Origine culturelle de la faiblesse du tourisme sportif

Origine culturelle de la faiblesse du tourisme sportif

1.1.9 L’origine culturelle de la faiblesse organisationnelle du tourisme sportif

Intégrer les prestataires de service sportifs dans l’industrie touristique exige d’eux un certain nombre de comportements qui relève du domaine marchand. « Échanger et faire du commerce, c’est développer une qualité d’écoute, d’accueil et de service à la clientèle » (Lefeuvre, 2001, page 7). Ces comportements sont peut-être légèrement différents de ceux habituellement en vogue chez les professionnels de l’animation sportive.

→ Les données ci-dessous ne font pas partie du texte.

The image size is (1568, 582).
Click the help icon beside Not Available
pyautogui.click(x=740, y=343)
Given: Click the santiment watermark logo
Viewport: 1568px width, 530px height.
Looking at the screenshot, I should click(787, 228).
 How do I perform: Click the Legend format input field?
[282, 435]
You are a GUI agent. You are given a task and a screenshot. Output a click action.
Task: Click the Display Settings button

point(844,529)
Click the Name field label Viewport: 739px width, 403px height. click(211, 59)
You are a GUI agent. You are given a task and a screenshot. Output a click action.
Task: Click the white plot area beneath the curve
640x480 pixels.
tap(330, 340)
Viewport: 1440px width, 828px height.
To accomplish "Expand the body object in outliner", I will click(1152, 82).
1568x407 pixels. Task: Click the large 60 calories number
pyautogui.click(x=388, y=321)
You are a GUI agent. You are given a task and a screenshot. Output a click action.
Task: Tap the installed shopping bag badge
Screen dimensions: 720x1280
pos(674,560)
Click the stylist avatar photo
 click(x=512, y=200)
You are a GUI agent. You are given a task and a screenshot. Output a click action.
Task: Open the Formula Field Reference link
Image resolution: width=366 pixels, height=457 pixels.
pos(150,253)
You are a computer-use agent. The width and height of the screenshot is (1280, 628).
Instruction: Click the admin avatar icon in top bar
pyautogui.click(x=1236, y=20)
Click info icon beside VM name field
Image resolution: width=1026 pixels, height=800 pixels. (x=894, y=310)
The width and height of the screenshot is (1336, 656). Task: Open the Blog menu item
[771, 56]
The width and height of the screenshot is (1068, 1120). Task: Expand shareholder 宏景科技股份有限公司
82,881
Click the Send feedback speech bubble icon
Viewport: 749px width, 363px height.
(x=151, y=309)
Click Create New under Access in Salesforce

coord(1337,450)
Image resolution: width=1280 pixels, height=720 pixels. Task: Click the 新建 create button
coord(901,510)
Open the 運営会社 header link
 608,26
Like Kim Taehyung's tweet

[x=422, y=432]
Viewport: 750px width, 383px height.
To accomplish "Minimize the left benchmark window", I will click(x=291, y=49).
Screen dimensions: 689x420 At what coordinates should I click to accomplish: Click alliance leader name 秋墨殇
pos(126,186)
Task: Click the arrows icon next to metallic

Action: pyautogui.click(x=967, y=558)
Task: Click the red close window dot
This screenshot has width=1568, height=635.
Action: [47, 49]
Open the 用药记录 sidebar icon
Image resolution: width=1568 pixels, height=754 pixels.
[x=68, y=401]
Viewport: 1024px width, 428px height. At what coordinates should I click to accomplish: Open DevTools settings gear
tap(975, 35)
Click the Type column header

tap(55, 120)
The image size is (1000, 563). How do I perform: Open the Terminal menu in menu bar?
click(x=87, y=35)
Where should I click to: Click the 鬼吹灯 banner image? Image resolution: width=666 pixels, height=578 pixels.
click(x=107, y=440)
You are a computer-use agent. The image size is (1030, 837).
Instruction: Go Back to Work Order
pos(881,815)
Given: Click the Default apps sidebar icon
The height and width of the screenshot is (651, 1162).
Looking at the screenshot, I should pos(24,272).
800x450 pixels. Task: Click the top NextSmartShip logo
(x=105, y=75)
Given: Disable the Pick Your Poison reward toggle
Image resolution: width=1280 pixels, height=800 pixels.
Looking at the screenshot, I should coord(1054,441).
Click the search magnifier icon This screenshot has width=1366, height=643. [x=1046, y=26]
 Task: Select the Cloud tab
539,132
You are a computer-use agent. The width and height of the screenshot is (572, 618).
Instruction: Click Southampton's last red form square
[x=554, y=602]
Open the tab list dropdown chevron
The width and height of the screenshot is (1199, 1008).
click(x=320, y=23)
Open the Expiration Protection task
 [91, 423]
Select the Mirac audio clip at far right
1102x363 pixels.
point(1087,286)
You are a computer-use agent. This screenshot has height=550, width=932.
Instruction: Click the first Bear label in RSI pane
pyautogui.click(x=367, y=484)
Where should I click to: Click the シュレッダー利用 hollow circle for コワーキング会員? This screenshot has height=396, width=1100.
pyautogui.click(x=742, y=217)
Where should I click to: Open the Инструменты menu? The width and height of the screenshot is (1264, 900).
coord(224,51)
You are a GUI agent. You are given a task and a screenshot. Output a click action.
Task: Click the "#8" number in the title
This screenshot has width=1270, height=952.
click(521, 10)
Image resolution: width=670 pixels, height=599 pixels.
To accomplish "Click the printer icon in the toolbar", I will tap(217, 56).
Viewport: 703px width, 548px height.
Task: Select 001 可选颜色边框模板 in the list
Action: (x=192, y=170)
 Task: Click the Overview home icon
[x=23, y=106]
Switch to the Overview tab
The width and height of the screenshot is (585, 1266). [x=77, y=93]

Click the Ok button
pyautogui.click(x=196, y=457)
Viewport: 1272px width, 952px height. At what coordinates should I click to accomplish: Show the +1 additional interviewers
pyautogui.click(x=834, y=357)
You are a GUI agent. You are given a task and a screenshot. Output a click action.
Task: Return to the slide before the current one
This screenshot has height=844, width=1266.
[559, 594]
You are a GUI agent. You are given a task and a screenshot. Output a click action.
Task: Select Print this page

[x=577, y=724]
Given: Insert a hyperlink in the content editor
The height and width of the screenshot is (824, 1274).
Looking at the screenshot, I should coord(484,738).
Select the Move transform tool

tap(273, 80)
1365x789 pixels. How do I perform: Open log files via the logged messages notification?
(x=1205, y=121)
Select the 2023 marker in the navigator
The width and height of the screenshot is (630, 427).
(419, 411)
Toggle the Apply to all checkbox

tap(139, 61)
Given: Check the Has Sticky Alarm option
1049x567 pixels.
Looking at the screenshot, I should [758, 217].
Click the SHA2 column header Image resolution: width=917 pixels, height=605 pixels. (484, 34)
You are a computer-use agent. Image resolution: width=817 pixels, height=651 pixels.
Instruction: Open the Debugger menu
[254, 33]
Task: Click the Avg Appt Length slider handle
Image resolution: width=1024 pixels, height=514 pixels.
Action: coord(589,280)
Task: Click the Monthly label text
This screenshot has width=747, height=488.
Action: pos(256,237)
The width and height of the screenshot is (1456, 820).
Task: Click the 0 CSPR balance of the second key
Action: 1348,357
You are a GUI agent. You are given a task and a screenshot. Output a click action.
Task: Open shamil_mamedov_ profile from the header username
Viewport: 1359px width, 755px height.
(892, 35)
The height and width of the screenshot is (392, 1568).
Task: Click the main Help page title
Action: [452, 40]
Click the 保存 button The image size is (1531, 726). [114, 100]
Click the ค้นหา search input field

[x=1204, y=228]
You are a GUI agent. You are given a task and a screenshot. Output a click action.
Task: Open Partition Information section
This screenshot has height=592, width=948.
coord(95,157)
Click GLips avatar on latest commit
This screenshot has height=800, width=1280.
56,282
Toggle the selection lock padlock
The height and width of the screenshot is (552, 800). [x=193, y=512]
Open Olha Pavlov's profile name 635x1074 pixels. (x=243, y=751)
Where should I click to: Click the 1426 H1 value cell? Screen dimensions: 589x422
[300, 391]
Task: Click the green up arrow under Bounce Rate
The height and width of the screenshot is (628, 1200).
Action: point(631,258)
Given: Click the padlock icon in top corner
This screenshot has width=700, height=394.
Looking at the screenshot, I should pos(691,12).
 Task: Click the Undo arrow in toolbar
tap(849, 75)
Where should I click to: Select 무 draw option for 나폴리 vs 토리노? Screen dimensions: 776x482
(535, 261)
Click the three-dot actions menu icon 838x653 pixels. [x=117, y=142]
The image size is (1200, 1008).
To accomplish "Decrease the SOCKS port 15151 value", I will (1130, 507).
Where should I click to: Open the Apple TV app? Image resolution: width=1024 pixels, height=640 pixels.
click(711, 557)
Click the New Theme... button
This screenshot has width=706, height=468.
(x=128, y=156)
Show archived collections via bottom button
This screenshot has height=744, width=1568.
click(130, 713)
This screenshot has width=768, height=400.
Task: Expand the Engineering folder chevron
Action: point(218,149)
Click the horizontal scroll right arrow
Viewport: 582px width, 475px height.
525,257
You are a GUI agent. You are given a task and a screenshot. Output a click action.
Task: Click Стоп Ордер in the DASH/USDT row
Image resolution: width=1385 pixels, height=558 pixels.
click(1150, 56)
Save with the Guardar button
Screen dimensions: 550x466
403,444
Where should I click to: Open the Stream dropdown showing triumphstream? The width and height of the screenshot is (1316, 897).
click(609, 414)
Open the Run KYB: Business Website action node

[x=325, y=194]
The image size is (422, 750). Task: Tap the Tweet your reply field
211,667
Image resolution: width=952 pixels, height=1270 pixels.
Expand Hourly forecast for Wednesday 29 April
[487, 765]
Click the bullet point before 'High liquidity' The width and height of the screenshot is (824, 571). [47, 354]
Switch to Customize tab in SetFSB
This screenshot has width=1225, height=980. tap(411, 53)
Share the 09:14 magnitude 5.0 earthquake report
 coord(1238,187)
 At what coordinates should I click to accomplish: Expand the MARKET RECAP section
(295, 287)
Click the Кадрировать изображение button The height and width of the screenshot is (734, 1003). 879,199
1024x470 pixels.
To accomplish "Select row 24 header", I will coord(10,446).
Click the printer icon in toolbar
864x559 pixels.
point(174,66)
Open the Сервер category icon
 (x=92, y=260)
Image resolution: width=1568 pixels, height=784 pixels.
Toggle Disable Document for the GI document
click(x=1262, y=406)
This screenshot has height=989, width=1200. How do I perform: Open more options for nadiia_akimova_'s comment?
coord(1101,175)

Le développement d’une offre de service rationnelle et adaptée à l’industrie touristique implique que les moniteurs de ski, les guides, les maîtres nageurs, les moniteurs de voile,…, intègrent l’offre de service.

Les acteurs intègrent le « package » essentiellement sous la forme d’une simple composante de la prestation, à l’identique de la chambre d’hôtel, du repas ou du véhicule de transport. Il est aisé de concevoir que cette représentation heurte les professionnels du sport.

Comment résoudre ce problème communicationnel qui s’établit entre le guide de haute montagne et ses clients : Le professionnel de la montagne à tendance à rejeter les flots de touristes qui déambulent en chaussures estivales et « piétinent ses sommets ». En retour, les clients perçoivent l’image d’un professionnel rustique au caractère austère et à la personnalité renfermée. À l’identique, la communication qui s’instaure entre le commandant de bord qui regarde d’un mauvais œil, les estivants, en bermuda estival et chemises hawaïennes, qui «envahissent son navire » et donne en retour aux visiteurs l’image d’un professionnel austère, avec un éventuel penchant pour la boisson,…. Ces comportements ont leurs conséquences.

Par exemple, seulement un tiers des guides de haute montagne arrive réellement à vivre de l’activité d’accompagnement sans métier complémentaire et les cadres du nautisme ne travaillent effectivement qu’en période estivale. Ces propos témoignent d’une origine culturelle au problème fonctionnel de l’offre de tourisme sportif.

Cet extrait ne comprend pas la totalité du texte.